What is being asked: Your task is to copy each line of the records that includes the string "agent".

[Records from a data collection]
========================================================================

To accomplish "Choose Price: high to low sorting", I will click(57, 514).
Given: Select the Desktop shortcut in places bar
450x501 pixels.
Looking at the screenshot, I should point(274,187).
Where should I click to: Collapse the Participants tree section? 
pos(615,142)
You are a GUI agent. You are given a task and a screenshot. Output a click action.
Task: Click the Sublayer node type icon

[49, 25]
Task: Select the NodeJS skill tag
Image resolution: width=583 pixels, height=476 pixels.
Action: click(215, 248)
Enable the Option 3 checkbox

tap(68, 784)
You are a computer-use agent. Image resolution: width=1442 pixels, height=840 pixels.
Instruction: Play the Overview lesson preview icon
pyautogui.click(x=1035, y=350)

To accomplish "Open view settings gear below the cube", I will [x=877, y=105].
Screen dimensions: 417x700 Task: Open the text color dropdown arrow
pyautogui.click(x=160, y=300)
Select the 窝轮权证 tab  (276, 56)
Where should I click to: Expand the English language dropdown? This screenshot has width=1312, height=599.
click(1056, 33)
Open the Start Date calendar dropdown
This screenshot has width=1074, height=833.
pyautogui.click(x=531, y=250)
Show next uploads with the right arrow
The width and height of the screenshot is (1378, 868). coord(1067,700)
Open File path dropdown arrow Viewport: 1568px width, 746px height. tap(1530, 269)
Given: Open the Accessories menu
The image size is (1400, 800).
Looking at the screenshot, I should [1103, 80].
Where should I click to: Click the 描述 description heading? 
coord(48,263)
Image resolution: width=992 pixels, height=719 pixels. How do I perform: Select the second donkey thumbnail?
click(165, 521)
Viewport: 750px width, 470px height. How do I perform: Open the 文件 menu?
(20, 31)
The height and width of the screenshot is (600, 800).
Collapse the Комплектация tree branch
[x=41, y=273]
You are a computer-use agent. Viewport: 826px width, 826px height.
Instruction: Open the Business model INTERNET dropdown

========================================================================

Exercise answer:
You are a GUI agent. You are given a task and a screenshot. Output a click action.
You are a computer-use agent. Image resolution: width=1442 pixels, height=840 pixels.
You are a computer-use agent. Viewport: 826px width, 826px height.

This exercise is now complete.